Microsoft DirectX 12 has a storage layer that can be used by game developers to leverage the hardware more effectively. Recent advancements in SSD and PCIe technologies, specifically NVMe technologies, allow gaming PCs to have storage solutions that deliver far more bandwidth than was ever possible with older hard drive technologies. Instead of tens of megabytes per second, drives like the upcoming Xbox Series X console’s custom NVMe can deliver a blazing-fast multiple gigabytes per second.

Games have long used compression to reduce the storage footprint. Games have continued to be larger and larger which has motivated successive SSD upgrades. Halo: MCC is about 125GB or so on the Xbox One while Halo 5 is even larger. Some Xbox users swapped their hard disks for SATA SSD which load games faster.

Some of the main design goals with DirectStorage is to support PCIe 3.0 NVMe SSD hardware which is dramatically faster than SATA hard disks. Now that M.2 SSD slots are very widespread in the PC gaming universe its now time to modernize with the upcoming Xbox console in mind. PCIe NVMe performance is substantially better than SATA. Sustained read speeds of over 3800 MB/s are now available. PCIe 4.0 will allow speeds of up to 7800 MB/s with the next generation products.

There are two primary areas this new API is going to improve: reducing frustratingly long load times of the past and enabling games to be more detailed and expansive than ever. The upcoming Xbox is going to have a 1TB NVMe SSD to boost performance. This architecture is the model for video cards and processors to match to be able to handle modern game engines.
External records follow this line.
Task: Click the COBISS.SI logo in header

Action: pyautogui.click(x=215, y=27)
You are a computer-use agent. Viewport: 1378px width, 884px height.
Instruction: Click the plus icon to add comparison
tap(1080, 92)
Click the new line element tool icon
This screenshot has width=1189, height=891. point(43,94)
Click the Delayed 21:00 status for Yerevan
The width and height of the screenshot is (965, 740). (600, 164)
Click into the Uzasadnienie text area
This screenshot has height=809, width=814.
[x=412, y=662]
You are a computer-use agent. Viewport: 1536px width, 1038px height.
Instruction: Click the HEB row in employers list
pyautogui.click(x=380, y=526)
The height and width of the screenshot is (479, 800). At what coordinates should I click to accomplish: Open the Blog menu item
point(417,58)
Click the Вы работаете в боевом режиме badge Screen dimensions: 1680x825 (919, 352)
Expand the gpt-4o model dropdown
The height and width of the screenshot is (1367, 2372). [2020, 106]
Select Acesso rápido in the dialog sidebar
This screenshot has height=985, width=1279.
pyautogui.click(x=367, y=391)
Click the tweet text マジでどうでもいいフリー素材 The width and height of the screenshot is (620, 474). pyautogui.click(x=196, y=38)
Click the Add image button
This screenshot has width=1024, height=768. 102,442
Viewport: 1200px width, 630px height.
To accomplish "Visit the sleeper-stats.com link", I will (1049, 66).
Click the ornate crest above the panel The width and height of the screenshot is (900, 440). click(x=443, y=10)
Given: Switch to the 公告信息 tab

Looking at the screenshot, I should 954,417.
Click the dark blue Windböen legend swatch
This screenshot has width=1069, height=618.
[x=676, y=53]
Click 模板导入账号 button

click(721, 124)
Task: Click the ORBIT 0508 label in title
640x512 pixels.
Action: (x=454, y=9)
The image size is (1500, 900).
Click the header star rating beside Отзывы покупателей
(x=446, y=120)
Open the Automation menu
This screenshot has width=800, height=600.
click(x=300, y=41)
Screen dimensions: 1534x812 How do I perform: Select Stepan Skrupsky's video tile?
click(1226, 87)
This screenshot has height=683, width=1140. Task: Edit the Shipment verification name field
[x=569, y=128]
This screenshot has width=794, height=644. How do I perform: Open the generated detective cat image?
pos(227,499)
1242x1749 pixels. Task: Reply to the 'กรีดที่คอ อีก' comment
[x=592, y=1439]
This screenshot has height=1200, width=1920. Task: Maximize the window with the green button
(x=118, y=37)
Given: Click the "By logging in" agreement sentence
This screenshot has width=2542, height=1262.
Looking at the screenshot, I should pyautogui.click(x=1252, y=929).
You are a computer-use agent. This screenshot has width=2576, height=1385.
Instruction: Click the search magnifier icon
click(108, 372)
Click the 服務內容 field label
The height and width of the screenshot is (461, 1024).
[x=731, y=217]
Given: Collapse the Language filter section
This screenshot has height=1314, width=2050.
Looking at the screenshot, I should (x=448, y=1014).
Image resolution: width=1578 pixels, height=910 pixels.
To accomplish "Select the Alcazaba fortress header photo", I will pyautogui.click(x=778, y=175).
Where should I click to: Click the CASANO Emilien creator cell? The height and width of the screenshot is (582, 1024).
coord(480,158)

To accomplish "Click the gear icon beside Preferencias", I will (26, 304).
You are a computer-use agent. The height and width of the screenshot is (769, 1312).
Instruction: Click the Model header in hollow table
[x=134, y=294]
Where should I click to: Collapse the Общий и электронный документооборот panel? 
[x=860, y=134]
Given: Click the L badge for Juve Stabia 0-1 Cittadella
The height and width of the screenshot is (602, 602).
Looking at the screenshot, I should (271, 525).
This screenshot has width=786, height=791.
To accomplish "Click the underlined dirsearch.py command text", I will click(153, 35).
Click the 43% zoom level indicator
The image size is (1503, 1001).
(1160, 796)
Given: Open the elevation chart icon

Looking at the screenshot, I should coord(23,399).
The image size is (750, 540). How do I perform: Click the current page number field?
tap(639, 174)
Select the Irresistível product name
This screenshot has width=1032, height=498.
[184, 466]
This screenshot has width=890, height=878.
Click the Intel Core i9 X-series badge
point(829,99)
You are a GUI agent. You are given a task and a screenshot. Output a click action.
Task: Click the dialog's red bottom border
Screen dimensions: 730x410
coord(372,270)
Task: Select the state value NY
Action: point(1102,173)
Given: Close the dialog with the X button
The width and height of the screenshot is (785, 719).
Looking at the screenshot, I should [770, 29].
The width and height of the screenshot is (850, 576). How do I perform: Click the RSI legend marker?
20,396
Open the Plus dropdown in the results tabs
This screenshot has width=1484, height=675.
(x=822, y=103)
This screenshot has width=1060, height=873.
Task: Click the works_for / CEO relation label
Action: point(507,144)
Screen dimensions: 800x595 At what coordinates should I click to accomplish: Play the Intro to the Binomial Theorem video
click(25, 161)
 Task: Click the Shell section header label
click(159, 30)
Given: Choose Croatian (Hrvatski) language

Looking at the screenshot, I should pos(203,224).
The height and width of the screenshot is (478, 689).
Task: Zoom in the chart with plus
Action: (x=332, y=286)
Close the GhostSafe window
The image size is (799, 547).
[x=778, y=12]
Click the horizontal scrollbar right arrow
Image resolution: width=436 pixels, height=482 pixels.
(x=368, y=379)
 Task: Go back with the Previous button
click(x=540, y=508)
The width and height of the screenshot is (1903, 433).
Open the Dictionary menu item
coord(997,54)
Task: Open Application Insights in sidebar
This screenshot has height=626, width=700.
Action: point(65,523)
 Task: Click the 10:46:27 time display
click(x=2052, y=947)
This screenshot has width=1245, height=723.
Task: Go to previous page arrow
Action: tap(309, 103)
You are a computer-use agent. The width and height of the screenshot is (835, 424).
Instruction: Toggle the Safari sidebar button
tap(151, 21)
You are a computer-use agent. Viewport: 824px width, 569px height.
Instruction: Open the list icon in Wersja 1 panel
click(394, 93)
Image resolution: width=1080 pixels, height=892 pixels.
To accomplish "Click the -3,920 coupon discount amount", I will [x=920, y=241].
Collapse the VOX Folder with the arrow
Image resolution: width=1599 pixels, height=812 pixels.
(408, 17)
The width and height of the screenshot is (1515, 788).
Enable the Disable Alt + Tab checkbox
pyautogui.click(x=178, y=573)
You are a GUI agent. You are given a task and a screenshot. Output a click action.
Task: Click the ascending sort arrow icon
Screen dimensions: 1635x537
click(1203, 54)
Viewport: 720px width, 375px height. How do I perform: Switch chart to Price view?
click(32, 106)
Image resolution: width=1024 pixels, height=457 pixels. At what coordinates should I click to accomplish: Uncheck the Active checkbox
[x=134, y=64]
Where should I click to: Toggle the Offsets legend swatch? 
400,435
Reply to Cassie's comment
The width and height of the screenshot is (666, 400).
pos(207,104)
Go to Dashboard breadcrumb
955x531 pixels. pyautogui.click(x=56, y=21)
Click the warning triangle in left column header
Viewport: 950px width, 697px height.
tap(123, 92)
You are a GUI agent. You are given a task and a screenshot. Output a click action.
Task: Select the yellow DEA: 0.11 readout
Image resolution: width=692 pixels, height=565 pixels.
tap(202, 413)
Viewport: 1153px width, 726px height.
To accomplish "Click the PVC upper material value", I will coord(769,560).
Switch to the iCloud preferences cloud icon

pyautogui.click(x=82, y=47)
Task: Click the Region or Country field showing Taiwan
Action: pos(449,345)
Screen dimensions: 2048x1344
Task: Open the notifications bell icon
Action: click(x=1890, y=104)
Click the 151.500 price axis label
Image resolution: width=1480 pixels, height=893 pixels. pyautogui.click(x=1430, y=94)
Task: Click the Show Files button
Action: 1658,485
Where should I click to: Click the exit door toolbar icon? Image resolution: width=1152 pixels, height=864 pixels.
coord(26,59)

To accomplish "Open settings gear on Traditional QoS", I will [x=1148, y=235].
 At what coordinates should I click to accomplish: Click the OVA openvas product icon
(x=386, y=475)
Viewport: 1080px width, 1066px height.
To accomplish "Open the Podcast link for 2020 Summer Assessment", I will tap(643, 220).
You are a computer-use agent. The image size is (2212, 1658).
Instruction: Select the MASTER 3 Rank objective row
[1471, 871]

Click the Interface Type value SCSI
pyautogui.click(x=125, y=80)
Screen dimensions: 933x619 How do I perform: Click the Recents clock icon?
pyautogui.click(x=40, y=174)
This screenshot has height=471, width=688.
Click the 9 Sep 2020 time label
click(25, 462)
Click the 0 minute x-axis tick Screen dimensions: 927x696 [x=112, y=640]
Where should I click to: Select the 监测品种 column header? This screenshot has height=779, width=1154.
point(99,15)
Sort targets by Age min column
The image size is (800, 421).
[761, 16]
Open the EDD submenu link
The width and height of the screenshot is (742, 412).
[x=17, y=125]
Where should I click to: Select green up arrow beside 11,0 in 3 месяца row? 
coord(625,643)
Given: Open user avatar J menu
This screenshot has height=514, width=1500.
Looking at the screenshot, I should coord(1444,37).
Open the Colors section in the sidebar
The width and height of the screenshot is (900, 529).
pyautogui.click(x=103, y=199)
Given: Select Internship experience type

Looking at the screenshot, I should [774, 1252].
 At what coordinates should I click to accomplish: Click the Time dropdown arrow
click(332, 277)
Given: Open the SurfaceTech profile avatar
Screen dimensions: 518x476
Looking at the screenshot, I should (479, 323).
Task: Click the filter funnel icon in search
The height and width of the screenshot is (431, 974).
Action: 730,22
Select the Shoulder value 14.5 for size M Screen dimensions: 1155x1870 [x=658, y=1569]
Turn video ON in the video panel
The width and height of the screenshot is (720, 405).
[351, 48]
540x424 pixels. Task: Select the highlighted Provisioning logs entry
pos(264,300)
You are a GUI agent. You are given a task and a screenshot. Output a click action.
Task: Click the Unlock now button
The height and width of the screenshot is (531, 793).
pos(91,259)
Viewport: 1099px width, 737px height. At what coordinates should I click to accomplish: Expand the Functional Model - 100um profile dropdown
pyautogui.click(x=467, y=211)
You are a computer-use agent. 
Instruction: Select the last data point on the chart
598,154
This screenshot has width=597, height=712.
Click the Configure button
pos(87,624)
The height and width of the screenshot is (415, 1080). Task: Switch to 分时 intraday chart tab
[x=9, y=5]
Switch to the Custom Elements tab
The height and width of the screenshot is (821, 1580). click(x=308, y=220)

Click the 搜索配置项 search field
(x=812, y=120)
The DirectStorage Runtime is placed above the D3D and storage stack in order for the layer to be consistent. By allowing a better flow path the PC and console are becoming more efficient. Modern SSD performance now easily saturates the PCIe 3.0 x4 slot bandwidth. The new AMD X570 brings PCIe 4.0 with double the bandwidth to handle faster NVMe performance.

The asset flow at present has storage going from the SSD to main memory and then to the CPU and GPU. The IOMMU handles the copy to the GPU while the main memory handles the decompression of assets. The approach is why CPU designs have worked to increase performance as much as possible.

With the redirected flow of GPU assets is now decompressed on the GPU itself. Modern cards based on RTX Turing and amove and RDNA have excellent support for DX12 ultimate. By copying game assets from the SSD both to the main memory but also the GPU is intended to reducing loading times. A good example of engine design is with Halo: Combat Evolved where the game’s loading ws momentary and did not adversely affect the gameplay. Much of what was developed there still has not filtered down much to smaller studios.

The new API is being used with the Xbox Series X|S which is why DX12 is being enhanced. The improvement are being driven by Xbox development teams who are tasked with making games better without making them unplayable. The DX12 Ultimate has been designed for optimizing gaming with modern shader designs.

DirectCompute is now being used to show how a GPU can handle graphics assets to boost game performance. Its very clear that any engine design has to consider the new console architecture along with DX12 Ultimate to have the best possible gaming experience.